Mom and Pop Capitalism?

by John Spritzler


That there is something very wrong about American society today is clear to growing numbers of Americans. But what exactly is wrong? On this there are lots of different opinions.

Libertarians like Congressman Ron Paul, Justin Raimondo (of antiwar.com) and Alex Jones (of PrisonPlanet fame) say that what's needed is to restore America as "a republic, not an empire." They talk about the good old days when the Constitution was honored, when our foreign policy followed George Washington's advice to avoid meddling in the affairs of other nations, when we had "true capitalism" with small government, no military-industrial complex, and capitalism was about entrepreneurs producing good products, not bankers speculating as parasites on the productive economy.

Theirs is a vision of a "mom and pop" capitalist world that is very attractive. People are friendly and honest. The competition is about making "a better mouse trap," not "dog-eat-dog" competition to pit workers against each other in a race to the bottom. Nobody is extremely rich or poor. The needs of all are met for the most part. It is not hard to see why decent people are attracted to these ideas.

The problem, however, with "mom and pop" capitalism is the principles on which it is based and the kind of social relations that follow from those principles, and the dynamic that these set into motion. The principles are those of capitalism: capitalists own the means of production and their hired workers do not; people compete against each other instead of working for shared goals; instead of making the welfare of everybody the purpose of the economy, products and services are produced only to be sold for profit to those who can afford to buy them; it is considered natural and proper that some people are wealthier than others and should enjoy the benefits of socially produced wealth more than others.

When a society is organized around these capitalist principles, it inevitably enables some individuals, like the original John D. Rockefeller, to emerge and transform it eventually from a "mom and pop" world to a world of extreme inequality and corporate disregard for the values that decent people cherish. Mom and pop capitalism always and everywhere grows into corporate capitalism. This is the inevitable logic of the system that has landed us where we are today.

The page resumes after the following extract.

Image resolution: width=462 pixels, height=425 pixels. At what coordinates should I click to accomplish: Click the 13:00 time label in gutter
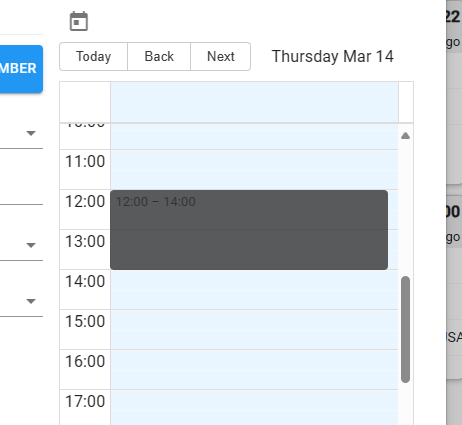tap(85, 241)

In the beginning of this process, the individuals like Rockefeller enjoy legitimacy and freedom of action because they operate within the principles of capitalism. But then they begin to grow. The competitive logic of capitalism cannot fail to produce winners and losers, and drive the winners to compete against each other resulting in ever larger and fewer winners. They buy up other companies until they dominate the industry, such as oil or railroads. With this economic power they gain power over the government like old John D. did and the railroad barons who had the government give them vast tracts of public land did.  Soon the economic and political power of the biggest winners dominates the land. The rise to power of the Rockefellers and our present day plutocracy and their military-industrial complex and wars based on lies and vampire bankers like Goldman-Saches were not flukes; they were the full development of the social dynamics of a long ago seemingly benign "mom and pop" capitalism.

Creating (or re-creating) "mom and pop" capitalism does not get to the root of the problem, which is capitalist social relations. Trying to make a truly better world based on equality and mutual aid by creating "mom and pop" capitalism is like trying to rid a lawn of crabgrass by merely mowing the weeds down instead of uprooting them entirely. It may produce a lawn that doesn't look too bad initially, but the roots of the weeds remain and will eventually make the lawn ugly again.

Capitalism itself needs to be replaced by something very different, and this will require a fundamental social revolution. A new kind of economic system needs to be created based on the principle that people contribute according to ability and take according to need, in a moneyless society in which things are shared, not bought and sold. And a new conception of democracy needs to emerge, in which lawmaking power exists only at the local level in assemblies that all who support equality and mutual aid may attend, with social order on a larger scale deriving from voluntary federation of local communities and workplaces.

As is becoming increasingly obvious to the American public, the problem in our society is a very big problem. And very big problems require very big solutions. Mom and pop capitalism is not a big enough solution to work.